* **RECORDED DATA**:
**********

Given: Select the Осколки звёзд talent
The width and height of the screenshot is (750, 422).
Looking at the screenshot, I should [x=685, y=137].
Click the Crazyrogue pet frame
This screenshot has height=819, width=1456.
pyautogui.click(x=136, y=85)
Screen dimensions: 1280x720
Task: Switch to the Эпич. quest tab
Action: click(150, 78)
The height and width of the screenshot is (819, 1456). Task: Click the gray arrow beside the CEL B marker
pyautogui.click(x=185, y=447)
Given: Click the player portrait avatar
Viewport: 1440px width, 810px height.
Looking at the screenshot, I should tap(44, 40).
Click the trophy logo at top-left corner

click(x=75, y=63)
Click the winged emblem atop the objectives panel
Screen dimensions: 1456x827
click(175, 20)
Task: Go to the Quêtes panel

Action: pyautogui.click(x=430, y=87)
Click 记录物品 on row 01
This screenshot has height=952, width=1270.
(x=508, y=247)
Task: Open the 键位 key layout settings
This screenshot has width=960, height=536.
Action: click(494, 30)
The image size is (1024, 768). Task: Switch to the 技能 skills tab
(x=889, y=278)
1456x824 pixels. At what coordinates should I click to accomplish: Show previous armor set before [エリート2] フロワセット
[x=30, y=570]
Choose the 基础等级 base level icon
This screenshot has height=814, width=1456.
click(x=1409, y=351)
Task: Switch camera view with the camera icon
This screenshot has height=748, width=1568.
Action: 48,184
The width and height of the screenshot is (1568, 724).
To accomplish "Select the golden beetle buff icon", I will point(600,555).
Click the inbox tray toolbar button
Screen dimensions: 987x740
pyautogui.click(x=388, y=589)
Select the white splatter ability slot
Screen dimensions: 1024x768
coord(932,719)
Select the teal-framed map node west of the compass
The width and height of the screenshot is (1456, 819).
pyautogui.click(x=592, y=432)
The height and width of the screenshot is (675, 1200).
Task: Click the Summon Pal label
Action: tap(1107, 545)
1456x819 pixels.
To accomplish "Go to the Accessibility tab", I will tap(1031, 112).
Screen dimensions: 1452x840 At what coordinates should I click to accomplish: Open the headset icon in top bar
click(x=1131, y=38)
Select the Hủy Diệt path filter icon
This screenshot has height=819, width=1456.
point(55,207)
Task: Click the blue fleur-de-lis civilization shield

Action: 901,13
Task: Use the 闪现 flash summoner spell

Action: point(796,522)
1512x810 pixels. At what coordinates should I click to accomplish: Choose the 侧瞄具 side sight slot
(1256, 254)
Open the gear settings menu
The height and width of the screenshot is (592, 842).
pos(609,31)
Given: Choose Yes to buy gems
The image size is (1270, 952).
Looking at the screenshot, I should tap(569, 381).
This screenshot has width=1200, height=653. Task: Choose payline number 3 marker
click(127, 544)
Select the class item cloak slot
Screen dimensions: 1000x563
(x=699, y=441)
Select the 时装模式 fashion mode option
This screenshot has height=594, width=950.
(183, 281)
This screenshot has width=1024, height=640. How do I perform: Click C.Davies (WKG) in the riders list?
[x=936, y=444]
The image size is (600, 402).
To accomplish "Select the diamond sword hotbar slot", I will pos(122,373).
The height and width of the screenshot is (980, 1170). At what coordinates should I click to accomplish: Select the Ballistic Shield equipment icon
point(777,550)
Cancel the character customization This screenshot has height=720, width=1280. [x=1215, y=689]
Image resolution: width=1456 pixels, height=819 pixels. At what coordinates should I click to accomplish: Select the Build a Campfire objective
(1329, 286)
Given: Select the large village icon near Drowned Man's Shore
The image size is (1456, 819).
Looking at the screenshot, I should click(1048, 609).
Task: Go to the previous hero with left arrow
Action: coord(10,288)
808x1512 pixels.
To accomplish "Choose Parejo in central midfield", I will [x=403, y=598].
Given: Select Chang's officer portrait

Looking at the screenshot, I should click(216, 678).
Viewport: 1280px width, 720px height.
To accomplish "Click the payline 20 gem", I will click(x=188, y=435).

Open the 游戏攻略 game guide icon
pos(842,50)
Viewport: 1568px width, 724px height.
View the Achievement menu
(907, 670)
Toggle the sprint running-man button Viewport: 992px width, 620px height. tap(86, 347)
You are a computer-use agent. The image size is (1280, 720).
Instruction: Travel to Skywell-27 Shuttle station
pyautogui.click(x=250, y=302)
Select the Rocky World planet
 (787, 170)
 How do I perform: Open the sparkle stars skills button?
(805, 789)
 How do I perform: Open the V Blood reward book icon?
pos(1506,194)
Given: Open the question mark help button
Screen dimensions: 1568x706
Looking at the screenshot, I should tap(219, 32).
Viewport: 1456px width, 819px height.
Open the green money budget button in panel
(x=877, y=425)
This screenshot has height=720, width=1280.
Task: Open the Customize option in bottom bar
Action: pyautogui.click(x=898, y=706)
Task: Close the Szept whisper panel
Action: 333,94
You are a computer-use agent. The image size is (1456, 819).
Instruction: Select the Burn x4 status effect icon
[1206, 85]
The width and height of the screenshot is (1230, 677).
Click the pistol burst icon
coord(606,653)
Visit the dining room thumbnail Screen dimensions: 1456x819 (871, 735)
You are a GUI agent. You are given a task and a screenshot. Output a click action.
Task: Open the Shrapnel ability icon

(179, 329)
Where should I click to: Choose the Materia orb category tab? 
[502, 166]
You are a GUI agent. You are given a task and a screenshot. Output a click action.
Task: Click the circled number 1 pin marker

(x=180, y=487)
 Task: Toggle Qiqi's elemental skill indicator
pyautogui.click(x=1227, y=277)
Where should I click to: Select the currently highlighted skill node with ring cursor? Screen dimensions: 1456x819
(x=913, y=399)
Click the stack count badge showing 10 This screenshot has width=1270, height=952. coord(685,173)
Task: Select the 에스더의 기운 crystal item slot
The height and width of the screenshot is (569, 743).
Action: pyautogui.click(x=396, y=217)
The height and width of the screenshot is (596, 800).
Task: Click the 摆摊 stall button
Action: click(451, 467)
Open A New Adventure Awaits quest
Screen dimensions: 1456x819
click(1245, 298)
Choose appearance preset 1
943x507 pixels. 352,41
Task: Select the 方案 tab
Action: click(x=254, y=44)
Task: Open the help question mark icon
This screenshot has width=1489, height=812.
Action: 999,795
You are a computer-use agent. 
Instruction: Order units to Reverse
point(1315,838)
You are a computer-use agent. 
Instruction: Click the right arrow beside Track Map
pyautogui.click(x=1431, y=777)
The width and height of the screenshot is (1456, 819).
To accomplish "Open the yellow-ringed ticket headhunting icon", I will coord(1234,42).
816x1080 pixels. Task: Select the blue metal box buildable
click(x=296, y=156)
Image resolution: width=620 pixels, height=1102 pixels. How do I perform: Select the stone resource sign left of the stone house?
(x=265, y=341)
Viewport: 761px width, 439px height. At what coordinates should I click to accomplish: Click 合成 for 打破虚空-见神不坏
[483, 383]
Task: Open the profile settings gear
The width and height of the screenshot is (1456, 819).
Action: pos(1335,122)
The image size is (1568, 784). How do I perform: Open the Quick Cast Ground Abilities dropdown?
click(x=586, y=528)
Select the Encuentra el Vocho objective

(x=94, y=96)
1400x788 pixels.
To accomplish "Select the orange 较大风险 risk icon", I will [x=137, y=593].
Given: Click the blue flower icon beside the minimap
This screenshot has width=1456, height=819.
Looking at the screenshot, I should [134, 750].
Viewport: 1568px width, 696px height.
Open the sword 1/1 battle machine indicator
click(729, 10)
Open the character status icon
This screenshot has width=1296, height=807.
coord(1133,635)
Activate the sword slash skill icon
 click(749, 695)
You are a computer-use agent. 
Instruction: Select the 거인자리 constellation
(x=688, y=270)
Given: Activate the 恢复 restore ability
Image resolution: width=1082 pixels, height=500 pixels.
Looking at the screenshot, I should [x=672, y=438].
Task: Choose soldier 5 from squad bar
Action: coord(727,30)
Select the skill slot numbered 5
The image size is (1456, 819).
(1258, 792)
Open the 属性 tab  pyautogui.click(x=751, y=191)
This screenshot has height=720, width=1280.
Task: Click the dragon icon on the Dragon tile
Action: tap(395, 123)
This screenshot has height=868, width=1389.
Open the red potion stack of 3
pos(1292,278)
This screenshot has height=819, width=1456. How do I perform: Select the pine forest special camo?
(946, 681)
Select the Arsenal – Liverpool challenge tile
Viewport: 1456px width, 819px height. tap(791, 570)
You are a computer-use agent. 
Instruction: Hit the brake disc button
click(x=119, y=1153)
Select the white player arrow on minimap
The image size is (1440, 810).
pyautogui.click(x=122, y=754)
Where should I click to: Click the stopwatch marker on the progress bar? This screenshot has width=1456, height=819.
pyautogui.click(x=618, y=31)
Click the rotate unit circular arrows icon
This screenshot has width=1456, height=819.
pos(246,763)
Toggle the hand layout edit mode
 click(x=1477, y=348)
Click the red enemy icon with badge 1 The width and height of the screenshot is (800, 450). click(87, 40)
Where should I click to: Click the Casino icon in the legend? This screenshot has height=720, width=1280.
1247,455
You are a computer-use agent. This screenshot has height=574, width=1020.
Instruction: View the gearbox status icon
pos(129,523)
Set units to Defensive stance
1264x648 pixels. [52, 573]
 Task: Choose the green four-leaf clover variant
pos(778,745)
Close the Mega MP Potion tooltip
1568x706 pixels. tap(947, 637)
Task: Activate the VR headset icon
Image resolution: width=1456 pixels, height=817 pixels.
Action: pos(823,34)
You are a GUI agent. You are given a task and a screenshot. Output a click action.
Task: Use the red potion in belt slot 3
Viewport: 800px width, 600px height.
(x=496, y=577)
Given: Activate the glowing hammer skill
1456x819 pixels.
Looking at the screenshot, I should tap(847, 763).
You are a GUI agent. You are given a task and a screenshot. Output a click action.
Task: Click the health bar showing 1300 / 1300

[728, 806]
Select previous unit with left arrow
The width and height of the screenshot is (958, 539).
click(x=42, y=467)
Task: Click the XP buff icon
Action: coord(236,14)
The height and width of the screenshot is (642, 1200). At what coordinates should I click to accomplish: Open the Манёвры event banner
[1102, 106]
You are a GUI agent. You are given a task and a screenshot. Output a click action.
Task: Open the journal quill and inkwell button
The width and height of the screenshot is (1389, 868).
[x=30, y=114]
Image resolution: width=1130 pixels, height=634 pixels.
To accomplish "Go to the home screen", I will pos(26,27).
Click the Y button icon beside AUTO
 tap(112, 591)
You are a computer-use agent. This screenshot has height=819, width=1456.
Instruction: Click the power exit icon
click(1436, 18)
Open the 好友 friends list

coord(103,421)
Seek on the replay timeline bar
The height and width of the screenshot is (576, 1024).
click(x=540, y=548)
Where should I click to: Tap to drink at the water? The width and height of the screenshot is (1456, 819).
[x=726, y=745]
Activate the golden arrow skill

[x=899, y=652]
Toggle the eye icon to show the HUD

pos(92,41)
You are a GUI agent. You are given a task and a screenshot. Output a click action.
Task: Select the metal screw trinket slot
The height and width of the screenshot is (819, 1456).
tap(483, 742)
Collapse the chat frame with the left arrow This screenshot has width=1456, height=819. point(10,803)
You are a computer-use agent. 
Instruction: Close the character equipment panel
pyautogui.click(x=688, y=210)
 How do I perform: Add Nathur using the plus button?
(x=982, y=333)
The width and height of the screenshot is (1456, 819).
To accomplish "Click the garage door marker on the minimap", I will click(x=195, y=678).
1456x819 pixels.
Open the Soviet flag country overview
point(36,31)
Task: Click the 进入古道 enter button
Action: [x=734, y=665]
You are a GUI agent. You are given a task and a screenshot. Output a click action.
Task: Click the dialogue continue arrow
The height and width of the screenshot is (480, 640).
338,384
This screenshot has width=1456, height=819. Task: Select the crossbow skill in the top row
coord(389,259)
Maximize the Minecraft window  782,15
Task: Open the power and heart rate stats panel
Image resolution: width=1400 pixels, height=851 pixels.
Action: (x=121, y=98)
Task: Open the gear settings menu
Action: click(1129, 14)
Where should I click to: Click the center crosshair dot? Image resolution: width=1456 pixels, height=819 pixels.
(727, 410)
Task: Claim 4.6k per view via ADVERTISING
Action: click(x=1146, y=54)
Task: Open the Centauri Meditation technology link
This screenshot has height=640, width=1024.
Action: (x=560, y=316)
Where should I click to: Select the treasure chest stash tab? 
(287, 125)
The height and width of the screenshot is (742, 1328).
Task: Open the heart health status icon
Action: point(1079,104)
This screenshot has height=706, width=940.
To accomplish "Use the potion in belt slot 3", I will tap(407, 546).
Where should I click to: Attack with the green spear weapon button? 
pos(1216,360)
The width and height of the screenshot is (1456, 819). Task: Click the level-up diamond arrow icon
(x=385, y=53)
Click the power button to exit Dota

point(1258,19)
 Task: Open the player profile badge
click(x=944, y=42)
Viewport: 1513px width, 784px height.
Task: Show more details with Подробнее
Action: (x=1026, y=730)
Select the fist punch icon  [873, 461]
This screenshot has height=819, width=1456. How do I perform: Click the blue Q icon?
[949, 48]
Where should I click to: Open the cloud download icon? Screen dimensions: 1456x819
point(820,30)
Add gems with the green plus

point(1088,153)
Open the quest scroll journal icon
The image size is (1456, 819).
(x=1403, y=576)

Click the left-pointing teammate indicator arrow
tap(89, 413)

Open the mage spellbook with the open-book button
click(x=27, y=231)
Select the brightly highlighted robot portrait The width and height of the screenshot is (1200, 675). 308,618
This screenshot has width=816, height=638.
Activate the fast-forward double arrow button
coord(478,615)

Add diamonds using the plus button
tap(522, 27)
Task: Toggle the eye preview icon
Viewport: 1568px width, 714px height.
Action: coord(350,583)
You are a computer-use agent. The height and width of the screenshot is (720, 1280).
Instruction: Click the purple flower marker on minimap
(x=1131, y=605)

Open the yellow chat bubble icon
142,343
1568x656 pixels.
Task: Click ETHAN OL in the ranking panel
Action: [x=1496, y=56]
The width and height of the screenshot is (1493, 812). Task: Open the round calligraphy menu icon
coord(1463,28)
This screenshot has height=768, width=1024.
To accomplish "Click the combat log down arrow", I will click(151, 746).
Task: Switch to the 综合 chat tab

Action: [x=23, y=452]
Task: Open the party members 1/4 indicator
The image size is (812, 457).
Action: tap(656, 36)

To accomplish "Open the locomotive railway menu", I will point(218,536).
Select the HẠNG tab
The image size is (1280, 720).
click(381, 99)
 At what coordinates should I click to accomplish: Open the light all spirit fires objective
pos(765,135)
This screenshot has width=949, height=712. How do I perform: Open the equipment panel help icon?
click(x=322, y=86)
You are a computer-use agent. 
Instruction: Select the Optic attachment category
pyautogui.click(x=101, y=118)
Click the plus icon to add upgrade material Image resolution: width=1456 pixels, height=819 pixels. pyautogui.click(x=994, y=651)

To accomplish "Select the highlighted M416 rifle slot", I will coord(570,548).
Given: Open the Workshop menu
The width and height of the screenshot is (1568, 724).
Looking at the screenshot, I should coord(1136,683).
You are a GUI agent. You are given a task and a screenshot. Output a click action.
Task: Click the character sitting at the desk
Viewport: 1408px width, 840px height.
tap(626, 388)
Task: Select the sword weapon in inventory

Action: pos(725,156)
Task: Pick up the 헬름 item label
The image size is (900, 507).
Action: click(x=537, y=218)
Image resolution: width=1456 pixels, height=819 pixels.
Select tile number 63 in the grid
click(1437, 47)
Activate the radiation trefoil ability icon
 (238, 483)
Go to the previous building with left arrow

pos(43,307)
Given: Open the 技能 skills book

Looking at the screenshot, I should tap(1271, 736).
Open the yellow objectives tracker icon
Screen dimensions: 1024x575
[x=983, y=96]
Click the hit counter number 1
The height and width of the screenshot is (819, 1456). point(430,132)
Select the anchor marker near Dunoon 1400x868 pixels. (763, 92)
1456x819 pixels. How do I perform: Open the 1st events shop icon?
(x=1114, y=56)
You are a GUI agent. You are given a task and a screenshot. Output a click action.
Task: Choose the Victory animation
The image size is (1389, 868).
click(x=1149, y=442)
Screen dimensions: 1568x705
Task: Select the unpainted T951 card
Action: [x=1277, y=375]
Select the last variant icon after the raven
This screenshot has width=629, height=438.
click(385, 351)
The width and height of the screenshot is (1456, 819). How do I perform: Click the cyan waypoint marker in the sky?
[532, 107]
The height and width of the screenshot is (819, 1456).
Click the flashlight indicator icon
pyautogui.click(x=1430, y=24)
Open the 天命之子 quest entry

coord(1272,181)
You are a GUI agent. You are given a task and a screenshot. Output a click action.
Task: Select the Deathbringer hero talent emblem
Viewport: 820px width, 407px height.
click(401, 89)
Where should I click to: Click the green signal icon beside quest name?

**********

* **AIM**:
Copy the lines verbatim, starting at the first line and stopping after the line containing "pyautogui.click(x=185, y=447)".

* **RESPONSE**:
Given: Select the Осколки звёзд talent
The width and height of the screenshot is (750, 422).
Looking at the screenshot, I should [x=685, y=137].
Click the Crazyrogue pet frame
This screenshot has height=819, width=1456.
pyautogui.click(x=136, y=85)
Screen dimensions: 1280x720
Task: Switch to the Эпич. quest tab
Action: click(150, 78)
The height and width of the screenshot is (819, 1456). Task: Click the gray arrow beside the CEL B marker
pyautogui.click(x=185, y=447)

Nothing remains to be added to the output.